C'était l'heure à laquelle Rosa quittait d'habitude Cornélius. L'heure était sonnée, et Rosa n'était pas encore venue.

Ainsi donc, ses pressentiments ne l'avaient pas trompé: Rosa, irritée, se tenait dans sa chambre, et l'abandonnait.

– Oh! j'ai bien mérité ce qui m'arrive, disait Cornélius. Oh! elle ne viendra pas, et elle fera bien de ne pas venir; à sa place, j'en ferais autant.

Et malgré cela, Cornélius écoutait, attendait, et espérait toujours.

Il écouta et attendit ainsi jusqu'à minuit; mais à minuit il cessa d'espérer, et, tout habillé, alla se jeter sur son lit.

La nuit fut longue et triste, puis le jour vint; mais le jour n'apportait aucune espérance au prisonnier.

À huit heures du matin, sa porte s'ouvrit; mais Cornélius ne détourna même pas la tête; il avait entendu le pas pesant de Gryphus dans le corridor, mais il avait parfaitement senti que ce pas s'approchait seul.

Il ne regarda même pas du côté du geôlier. Et cependant il eût bien voulu l'interroger pour lui demander des nouvelles de Rosa. Il fut sur le point, si étrange qu'eût dû paraître cette demande à son père, de lui faire cette demande. Il espérait, l'égoïste, que Gryphus lui répondrait que sa fille était malade.

À moins d'événement extraordinaire, Rosa ne venait jamais dans la journée. Cornélius, tant que dura le jour, n'attendit donc point en réalité.

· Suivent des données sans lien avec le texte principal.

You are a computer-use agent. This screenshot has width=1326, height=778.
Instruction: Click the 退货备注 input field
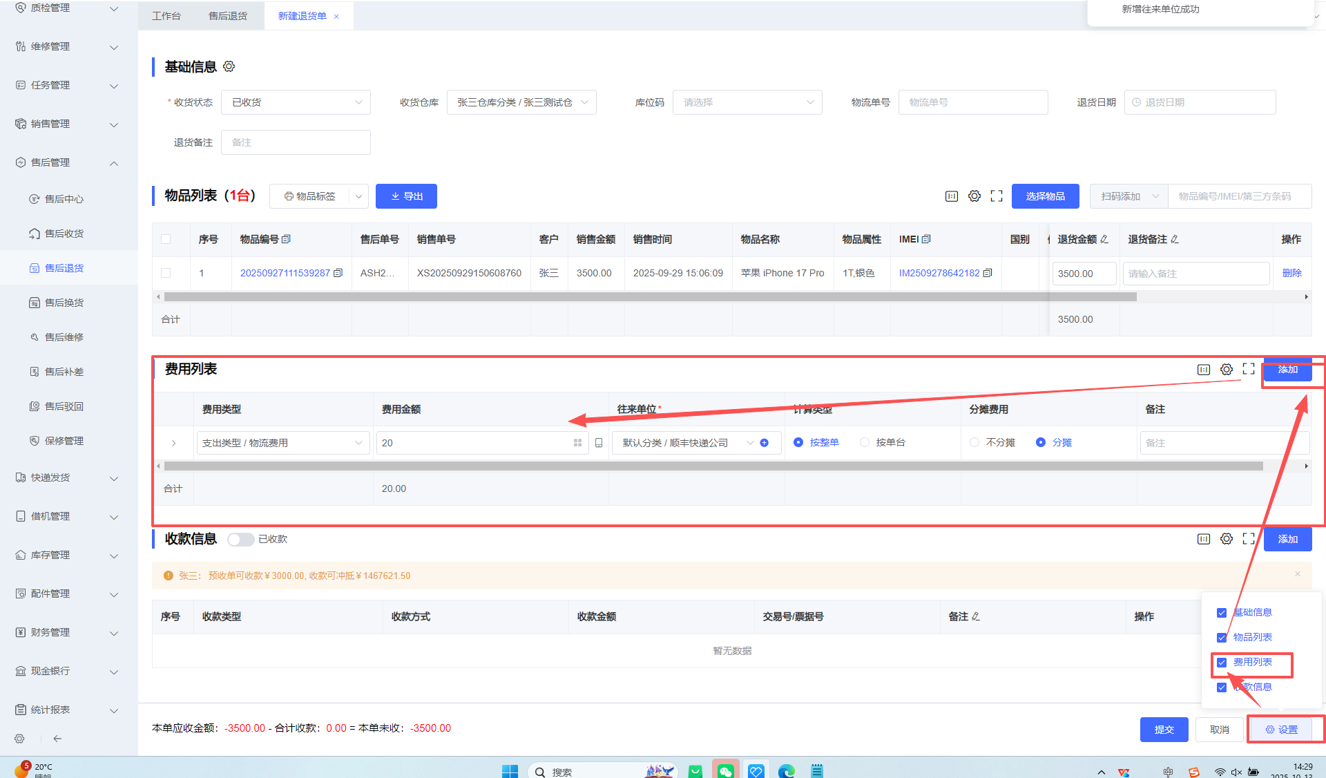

Cependant, à ses tressaillements subits, à son oreille tendue du côté de la porte, à son regard rapide interrogeant le guichet, on voyait que le prisonnier avait la sourde espérance que Rosa ferait une infraction à ses habitudes.

À la seconde visite de Gryphus, Cornélius, contre tous ses antécédents, avait demandé au vieux geôlier et cela de sa voix la plus douce, des nouvelles de sa santé; mais Gryphus, laconique comme un Spartiate, s'était borné à répondre:

– Ça va bien.

À la troisième visite, Cornélius varia la forme de l'interrogation.

– Personne n'est malade à Loewestein? demanda-t-il.

– Personne! répondit plus laconiquement encore que la première fois Gryphus, en fermant la porte au nez de son prisonnier.

Gryphus, mal habitué à de pareilles gracieusetés de la part de Cornélius, y avait vu de la part de son prisonnier un commencement de tentative de corruption.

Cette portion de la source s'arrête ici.